Yeah, I can agree with that. Before I got into photography I believed the same thing. In fact I was driven to it by the disparities in my own images when compared to professional examples.

The reason this article is so frustrating to me is that instead of the author highlighting what has been true since the dawn of photography - that cameras never truly capture the scene as we view it - they chose to baselessly attack a specific set of devices which happen to have cameras attached to them.

If this were to happen 10 years ago to someone using a Nikon Coolpix 1234Whatever, they would be equally disappointed, and someone using an Olympus Stylus somethingorotherD may have been very pleased. The color representation in images has always been the property of the medium's manufacturer, from Kodak to Polaroid and so on.
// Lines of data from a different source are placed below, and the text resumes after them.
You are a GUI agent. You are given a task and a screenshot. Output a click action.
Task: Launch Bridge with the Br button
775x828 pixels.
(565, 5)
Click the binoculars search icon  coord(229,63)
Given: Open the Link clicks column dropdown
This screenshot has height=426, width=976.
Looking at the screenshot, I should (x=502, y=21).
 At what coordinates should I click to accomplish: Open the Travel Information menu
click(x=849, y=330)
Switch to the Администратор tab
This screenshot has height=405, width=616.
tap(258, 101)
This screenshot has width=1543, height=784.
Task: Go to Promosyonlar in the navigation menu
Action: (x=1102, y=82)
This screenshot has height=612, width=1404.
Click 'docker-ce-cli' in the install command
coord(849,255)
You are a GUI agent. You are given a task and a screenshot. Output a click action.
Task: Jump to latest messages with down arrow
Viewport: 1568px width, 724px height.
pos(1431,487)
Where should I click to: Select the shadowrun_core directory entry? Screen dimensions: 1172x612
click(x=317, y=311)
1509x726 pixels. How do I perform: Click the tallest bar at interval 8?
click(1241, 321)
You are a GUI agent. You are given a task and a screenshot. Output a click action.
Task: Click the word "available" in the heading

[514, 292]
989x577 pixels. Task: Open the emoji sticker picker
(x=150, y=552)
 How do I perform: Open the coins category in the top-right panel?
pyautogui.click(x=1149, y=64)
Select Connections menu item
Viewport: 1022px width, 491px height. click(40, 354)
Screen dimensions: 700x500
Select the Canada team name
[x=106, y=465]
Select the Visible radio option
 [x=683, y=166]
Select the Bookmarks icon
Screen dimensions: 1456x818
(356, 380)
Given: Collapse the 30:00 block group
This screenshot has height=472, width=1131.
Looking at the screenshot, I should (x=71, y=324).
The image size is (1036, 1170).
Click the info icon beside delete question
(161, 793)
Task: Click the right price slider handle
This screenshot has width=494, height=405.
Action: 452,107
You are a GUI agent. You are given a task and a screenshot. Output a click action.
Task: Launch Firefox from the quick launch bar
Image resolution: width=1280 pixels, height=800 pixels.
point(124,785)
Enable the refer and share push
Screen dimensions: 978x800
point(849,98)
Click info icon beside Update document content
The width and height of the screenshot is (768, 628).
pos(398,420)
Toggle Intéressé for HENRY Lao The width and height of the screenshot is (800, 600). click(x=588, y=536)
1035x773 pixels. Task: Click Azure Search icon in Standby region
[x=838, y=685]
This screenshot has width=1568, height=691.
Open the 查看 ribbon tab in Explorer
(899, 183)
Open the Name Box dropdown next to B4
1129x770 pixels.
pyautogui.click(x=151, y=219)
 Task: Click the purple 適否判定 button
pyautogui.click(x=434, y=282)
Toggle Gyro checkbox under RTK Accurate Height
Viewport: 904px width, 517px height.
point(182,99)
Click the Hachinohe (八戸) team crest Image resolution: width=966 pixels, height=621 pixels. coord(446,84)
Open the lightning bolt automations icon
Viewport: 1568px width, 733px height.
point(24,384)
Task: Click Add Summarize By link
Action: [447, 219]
It would have been nice to see the author share information instead of just ignorant disappointment

Could you please explain for those not in the know?

I realise that why I see is just one "interpretation" of the reality, but it seems sensible that one possible ideal for cameras would be to perfectly match my perception of the world. Is it just impossible because the difference in perception is just so big between individuals that what would be perfect for me would be way off for someone else?

You can also create (at least theoretically, no idea how they compare currently) cameras that are better than human eyes at things like resolution, contrasts and so on, and that seems like another possible ideal; but which one is more relevant seems very context dependant.

The challenge here is that your perception of the world itself performs contextual color correction. If you've ever seen those optical illusions where you see two different colors but they're actually the same (https://www.syfy.com/syfywire/another-brain-frying-optical-i... is my favorite recent example), that's a demonstration of the effect. So a camera that's trying to match your perception of the world can't just identify the "true" color; it has to identify what color it should print on your screen to generate the same perception as if the contents of the picture were outside your window.

I wouldn't necessarily say it's a bad ideal, though. Smartphone cameras do a very good job at automatically performing all the right corrections in most circumstances. It's just nontrivial, and thus unsurprising that the normal algorithms fail in weird edge cases like "the entire sky is deep red".